Avec
Manon, si nous n'avons eu rien d'autre que le temps, nous pouvons
dire que nous avons su l'employer car je ne conserve pas le souvenir
d'une seule minute d'ennui. Est-il possible d'évoquer, nous
concernant, ces unions où le désir de "ne pas manger de ce
pain là" fut un ferment ? Je le crois d'autant plus
facilement qu'au regard de certaines misères contemporaines, nous
nous sentions prêts à marcher sur la tête des rois.
L'appropriation
de notre propre nature à travers cet amour fut une terrible partie
d'éclairs ou aucune blessure ne fut esquivée. Nous avions beaucoup
à nous prouver et il est possible que gît là une des clefs du
désastre. Sans doute nous manqua-t-il l'intelligence de nos
cicatrices respectives et de ce que nous désirions sacrifier à
l'autre. Nous avions oublié, et c'est à moi que je jette la plus
grosse pierre, à quel point le sens des mots se délite dans le
naufrage d'un monde trop peu sensé.
Nous
avons lutté sous les arbres, au désert des montagnes, dans des
maisons plus ou moins vastes et n'avons emporté avec nous que le
goût de la cendre. Notre amour fut à la fois uni et divisé. Il
édifia son unité sur le déchirement. Il fut aussi authentique,
paradoxalement, et pour une part non négligeable, parce que le poids
du passé le garantissait des falsifications d'un présent hostile.
Je garde de nos disputes l'éclat pourpre et confus de la douleur ;
dans ma main, un diamant me perçait la paume.
L'absence
de mensonge, voilà ce que fut notre talon d'Achille. Qui serait
encore apte à lire sur les visages verrait dans nos yeux la blessure
du soleil. Il n'y a rien de bien extravagant dans le fait de dire
qu'avec la fin de cet amour une part de nous est morte.
Je me
suis souvent demandé ce que je garderai de cette histoire. Il m'a
fallu écarter les évidences - l'absence de regret mêlée au
souvenir d'un terrible gâchis - pour évoquer de plus fines
sensations : l'orgueil joyeux d'avoir respiré un air rare ; la
fatigue, parfois belle ; et ce rubis au milieu des décombres.
4 commentaires:
Cher Promeneur, je pourrais écrire ce que pourrait écrire Florence, mais je m'en abstiens pour ne pas "mettre la pression"...

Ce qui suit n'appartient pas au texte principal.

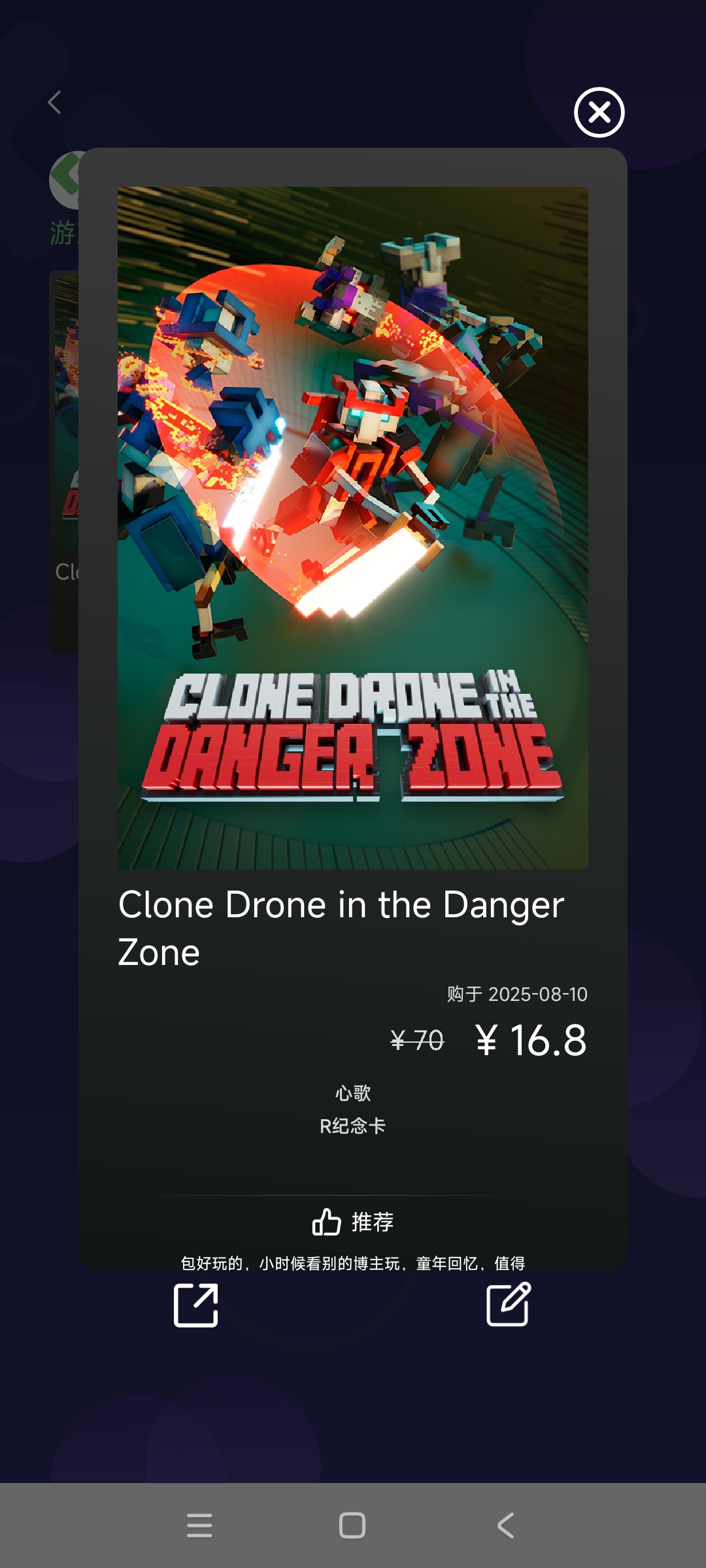Tap the green avatar icon behind popup
The image size is (706, 1568).
click(x=64, y=181)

Il semblerait alors que la pression, si pression il y a, n'est point sur moi mais sur Florence. (Qui n'en peut mais...?)
Eh bien ! En effet, je ressens là du coup comme une certaine pression...

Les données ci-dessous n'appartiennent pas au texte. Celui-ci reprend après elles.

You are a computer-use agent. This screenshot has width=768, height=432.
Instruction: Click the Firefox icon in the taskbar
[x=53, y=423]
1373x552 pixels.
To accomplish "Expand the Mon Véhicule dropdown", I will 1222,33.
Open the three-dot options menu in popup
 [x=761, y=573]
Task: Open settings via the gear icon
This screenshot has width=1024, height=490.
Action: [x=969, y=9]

J'écrirai simplement que ce chemin de traverse-là (que je vous remercie de nous avoir livré), plus sombre que le précédent, n'en est pas moins beau et a avec lui le curieux point commun du prénom féminin en "Ma". Ce qui ne peut que susciter l'attente d'une nouvelle "suite". Mais rassurez-vous, je ne vous mets quand même pas la pression, vous restez le maître du jeu en ces lieux !
Quelle agréable façon de débuter une semaine ! Au moins, aurons-nous trouvé à l'éther du Net une qualité...
Je ne peux qu'être encouragé à livrer ces fragments de cette carte du tendre bien fragmentée.
Merci à vous.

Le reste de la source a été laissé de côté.